Jeff Koons married that porn star, and he had that picture as big as a wall of his penis going into her anus, a big oil painting, and that's what he started out with. That thing came up for auction about 15 years ago, and I was, like, how's that gonna go over? It's silent, things like that. It probably went at a marginal price when someone thought, “Well, he's going to be famous anyway.” So many of these people who buy this expensive art never show it. They put it in warehouses for investment. Don't start looking into the background of art and how it's made because a lot of artists get to a point when they don't even touch their work.
Salvador Dalí, for one?
He had all those paintings and he spent half the time at the Saint Regis Hotel, but had six people painting figures for him in Spain. In fact, prior to the Surrealists was the Dadaist movement in Switzerland, spearheaded by a writer named Christian Zora, who was hung up on the poetry of antisocialism; in other words, fuck this, fuck that, fuck art. The Surrealist movement started in 1924, a bunch of writers who were running around and just stole the whole thing. When Magritte joins them, here's a guy who can actually draw and paint. Then, along comes this Spaniard Salvador Dalí, and he can do some crazy shit. He joins immediately and they accept him with open arms, and after a few years, he blows them away with the Persistence of Memory.
But he's no Communist?
No, he's a Capitalist, he's a Fascist. But he sees this trend and just jumps on it, though after the World War, Surrealism is over. Dalí became a millionaire and had a big following through Peggy Guggenheim, who supported a bunch of Surrealists. So, anyway, maybe four or five people made it out of the whole thing, just like underground comics.
You hinted earlier—are you saying you wouldn't endorse someone's choice to become an artist?
If somebody's got talent, I would help in any way I could. Like Mr. Wash, I've been really helping him. But you don't want to just be leading someone down a bad path. Like Dalí, sometimes your stars line up. If Dalí would've come in earlier or later, he might be just another guy who could draw, and he'd end up being an illustrator. But he came at the right time, he was in Paris and saw the movement, so he skated with it.
We feel like we're in a good place, and you sure are, as well, especially with your upcoming show in Bellevue, Washington. What does it mean to you?

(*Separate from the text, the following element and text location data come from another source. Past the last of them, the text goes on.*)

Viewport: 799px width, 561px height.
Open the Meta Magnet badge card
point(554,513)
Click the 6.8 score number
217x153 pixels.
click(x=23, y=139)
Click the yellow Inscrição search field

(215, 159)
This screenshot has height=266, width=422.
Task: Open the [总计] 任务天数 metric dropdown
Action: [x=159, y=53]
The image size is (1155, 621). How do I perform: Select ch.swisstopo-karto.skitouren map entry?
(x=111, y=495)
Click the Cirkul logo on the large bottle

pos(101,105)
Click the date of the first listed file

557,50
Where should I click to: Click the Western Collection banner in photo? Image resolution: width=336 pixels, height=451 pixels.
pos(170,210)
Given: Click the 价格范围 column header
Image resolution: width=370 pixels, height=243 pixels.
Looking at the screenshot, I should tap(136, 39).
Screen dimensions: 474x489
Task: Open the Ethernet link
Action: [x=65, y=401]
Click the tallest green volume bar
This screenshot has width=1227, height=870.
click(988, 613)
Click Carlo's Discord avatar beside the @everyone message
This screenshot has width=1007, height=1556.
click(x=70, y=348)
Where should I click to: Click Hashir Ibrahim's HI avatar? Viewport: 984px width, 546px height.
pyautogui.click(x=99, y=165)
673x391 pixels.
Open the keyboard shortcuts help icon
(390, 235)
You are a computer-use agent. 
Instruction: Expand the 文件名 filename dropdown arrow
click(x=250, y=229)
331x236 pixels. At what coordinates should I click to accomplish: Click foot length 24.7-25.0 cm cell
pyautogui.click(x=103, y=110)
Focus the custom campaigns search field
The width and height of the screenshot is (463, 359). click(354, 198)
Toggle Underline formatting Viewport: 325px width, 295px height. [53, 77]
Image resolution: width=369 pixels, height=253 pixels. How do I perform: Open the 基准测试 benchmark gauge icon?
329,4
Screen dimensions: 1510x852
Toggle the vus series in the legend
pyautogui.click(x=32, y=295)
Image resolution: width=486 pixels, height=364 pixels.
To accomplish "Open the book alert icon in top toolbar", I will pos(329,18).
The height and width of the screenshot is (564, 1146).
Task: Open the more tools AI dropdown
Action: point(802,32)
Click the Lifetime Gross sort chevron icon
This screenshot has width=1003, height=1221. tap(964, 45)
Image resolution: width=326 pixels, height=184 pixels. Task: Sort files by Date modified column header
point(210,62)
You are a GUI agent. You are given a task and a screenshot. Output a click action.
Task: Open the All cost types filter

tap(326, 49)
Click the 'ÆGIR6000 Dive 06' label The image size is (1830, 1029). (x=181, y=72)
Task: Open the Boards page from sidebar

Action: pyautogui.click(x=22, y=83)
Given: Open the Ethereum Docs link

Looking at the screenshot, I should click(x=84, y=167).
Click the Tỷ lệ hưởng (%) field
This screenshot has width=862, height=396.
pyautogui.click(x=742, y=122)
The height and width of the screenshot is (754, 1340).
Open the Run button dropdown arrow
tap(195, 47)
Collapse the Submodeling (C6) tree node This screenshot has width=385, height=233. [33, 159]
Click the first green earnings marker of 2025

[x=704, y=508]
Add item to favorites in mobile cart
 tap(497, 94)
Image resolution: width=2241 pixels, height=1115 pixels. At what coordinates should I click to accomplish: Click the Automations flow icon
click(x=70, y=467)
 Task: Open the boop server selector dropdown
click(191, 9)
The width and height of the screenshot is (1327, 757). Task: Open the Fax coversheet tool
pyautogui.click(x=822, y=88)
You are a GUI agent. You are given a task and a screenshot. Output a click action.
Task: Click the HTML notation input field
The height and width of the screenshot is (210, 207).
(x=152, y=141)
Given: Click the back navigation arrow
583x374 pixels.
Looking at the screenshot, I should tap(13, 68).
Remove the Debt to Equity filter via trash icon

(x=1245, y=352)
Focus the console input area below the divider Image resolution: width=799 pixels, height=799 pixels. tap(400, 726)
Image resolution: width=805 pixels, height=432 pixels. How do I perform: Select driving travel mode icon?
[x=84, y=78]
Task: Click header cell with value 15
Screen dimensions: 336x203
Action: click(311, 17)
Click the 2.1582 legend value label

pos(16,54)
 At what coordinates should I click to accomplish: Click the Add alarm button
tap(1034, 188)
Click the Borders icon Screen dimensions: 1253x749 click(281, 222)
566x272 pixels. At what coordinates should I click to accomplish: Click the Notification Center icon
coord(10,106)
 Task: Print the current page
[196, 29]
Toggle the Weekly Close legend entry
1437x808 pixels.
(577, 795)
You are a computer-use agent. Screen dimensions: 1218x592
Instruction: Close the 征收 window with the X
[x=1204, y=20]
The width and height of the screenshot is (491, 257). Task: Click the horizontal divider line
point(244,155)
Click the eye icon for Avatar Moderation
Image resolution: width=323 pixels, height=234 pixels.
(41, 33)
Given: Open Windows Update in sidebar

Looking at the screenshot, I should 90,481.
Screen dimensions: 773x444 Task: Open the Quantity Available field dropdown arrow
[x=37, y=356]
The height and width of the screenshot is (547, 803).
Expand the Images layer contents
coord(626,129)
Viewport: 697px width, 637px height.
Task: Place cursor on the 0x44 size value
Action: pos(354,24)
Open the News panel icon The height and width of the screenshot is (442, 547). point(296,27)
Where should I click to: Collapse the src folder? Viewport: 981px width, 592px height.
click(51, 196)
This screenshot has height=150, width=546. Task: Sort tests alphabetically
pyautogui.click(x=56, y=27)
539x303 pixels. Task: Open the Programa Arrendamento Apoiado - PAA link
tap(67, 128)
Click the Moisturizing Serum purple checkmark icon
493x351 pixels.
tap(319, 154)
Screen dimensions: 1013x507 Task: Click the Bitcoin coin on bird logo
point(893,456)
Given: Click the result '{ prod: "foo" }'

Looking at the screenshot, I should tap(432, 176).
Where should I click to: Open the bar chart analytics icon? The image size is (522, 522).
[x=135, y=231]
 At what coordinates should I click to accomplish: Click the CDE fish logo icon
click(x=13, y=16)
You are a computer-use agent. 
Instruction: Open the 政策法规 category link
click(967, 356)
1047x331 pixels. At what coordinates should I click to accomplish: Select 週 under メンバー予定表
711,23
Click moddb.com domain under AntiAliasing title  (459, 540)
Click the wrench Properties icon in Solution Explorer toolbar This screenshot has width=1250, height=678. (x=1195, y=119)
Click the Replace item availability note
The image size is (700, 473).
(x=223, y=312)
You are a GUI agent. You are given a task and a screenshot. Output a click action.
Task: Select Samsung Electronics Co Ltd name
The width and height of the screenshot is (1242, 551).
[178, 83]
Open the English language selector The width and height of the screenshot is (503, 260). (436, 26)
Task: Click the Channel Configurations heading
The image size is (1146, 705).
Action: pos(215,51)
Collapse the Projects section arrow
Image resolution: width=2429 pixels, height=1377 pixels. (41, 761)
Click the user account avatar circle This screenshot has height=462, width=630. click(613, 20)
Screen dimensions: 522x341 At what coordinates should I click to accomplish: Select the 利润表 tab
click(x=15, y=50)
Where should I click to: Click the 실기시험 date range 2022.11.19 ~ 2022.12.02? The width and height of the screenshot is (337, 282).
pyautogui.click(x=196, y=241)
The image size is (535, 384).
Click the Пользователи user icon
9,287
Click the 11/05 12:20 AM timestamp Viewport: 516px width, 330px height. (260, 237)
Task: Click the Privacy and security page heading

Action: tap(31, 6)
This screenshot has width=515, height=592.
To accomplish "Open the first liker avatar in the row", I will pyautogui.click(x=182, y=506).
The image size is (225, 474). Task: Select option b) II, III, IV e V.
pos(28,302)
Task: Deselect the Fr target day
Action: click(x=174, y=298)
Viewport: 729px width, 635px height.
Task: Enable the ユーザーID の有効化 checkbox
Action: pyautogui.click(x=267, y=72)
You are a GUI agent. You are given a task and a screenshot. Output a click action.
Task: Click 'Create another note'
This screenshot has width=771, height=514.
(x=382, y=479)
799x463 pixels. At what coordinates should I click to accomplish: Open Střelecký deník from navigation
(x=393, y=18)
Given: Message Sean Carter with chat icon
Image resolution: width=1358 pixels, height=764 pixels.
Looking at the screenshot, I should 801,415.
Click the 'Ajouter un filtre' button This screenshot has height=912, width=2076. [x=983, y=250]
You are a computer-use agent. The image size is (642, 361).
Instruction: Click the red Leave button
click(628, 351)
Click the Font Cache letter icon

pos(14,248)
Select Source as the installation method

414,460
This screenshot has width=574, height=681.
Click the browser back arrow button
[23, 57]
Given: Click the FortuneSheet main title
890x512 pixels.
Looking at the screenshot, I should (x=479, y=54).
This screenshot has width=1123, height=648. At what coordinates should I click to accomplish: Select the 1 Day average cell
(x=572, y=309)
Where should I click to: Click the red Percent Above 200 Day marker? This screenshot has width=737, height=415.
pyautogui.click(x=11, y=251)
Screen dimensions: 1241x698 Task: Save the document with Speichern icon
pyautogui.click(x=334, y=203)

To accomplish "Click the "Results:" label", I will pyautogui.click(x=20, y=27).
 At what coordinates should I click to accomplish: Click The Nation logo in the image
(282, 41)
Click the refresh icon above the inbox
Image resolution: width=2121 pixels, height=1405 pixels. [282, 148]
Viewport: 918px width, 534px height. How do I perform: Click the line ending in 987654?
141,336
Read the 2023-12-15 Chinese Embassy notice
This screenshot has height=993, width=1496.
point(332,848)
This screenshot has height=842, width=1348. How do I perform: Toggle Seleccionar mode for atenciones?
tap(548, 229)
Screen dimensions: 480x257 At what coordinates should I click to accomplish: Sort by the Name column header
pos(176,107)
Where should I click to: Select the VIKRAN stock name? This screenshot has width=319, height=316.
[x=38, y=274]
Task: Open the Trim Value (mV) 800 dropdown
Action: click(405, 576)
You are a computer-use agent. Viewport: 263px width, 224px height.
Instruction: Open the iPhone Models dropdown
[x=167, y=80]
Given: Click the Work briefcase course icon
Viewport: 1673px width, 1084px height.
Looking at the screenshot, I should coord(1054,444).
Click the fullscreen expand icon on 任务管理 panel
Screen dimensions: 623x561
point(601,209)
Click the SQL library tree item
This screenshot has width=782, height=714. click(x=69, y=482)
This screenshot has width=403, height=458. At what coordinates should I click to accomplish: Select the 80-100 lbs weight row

I feel like I'm still on a real successful trajectory. My art prices are stable, they're very stable, because I never went ape shit and made a bunch of lies and claimed things. I've always been very careful not try to be a big shot. I write introductions for people—it hurts to be turned down for an introduction. I guess I wish I could get that big flower position where I could get seduced by it. But I know the reality. I know my position is kind of like an arcane character... a notable arcane character.